Collected data entries
>>>

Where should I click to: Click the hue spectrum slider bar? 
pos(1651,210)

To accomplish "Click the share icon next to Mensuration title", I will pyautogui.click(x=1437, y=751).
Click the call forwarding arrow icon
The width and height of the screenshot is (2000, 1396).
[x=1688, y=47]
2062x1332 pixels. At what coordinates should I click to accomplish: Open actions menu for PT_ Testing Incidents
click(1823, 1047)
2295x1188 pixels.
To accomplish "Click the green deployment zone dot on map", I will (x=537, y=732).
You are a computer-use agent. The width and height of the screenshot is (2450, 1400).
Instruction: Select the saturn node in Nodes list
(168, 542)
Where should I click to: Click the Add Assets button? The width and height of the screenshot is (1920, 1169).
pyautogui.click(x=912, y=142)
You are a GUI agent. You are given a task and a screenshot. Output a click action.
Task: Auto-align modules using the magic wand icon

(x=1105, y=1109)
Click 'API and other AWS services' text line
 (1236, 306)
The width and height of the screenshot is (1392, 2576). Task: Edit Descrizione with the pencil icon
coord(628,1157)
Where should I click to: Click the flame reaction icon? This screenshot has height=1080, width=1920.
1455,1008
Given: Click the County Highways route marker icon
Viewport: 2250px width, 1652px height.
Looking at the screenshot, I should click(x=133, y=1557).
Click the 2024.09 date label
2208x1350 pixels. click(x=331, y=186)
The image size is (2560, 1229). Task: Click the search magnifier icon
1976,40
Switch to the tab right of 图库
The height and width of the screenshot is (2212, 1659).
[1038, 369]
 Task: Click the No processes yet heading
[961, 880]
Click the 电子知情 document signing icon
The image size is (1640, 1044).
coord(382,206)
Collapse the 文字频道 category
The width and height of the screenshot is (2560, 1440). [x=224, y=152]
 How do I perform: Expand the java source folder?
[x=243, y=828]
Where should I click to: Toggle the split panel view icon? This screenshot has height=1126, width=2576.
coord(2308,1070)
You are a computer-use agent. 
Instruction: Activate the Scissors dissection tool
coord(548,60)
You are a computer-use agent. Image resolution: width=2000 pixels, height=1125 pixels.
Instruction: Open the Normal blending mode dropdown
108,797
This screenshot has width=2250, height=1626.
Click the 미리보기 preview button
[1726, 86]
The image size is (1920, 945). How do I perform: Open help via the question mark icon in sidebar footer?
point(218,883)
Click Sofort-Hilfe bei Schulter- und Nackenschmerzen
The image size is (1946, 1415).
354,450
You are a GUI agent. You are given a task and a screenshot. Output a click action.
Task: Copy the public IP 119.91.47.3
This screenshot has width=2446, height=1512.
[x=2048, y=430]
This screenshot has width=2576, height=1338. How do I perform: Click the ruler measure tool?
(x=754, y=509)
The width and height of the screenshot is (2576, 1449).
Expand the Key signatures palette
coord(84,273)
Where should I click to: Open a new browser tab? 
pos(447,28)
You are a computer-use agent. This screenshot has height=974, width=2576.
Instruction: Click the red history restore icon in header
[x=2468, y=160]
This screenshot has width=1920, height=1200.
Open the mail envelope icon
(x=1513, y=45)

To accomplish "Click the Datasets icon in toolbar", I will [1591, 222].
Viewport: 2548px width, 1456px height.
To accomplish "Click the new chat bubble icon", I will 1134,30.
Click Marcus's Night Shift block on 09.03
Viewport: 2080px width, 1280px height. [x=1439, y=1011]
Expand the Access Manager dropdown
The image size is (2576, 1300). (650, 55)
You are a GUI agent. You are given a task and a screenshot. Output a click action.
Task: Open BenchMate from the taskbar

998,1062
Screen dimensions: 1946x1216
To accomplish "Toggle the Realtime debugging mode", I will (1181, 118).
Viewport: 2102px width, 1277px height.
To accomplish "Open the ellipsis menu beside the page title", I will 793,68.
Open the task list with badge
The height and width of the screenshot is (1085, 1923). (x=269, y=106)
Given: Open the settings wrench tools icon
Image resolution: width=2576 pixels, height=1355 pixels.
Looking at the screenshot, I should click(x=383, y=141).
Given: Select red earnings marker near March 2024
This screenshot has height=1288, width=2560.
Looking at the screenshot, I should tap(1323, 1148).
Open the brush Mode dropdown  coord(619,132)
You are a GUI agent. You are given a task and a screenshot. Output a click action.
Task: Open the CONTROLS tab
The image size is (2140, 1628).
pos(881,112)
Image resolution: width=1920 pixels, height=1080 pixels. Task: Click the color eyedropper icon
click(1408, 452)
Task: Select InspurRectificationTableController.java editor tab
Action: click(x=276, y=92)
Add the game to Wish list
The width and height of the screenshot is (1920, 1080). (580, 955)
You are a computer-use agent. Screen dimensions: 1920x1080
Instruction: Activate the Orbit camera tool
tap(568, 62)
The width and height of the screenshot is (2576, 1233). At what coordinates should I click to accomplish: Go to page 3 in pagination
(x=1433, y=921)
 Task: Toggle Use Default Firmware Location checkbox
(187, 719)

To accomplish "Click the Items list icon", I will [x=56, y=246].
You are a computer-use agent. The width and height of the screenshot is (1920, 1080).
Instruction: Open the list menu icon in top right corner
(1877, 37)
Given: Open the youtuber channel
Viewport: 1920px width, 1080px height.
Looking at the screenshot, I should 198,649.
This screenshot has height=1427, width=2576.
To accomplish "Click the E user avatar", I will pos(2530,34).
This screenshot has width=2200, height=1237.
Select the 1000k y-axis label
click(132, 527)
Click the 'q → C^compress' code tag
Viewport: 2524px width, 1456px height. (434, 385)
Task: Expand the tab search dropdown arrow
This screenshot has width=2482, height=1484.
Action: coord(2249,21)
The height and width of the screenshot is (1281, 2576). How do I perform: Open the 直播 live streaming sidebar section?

<<<

**Task objective:** Copy each line in the data that holds the word "title".

**Result of the exercise:**
To accomplish "Click the share icon next to Mensuration title", I will pyautogui.click(x=1437, y=751).
To accomplish "Open the ellipsis menu beside the page title", I will 793,68.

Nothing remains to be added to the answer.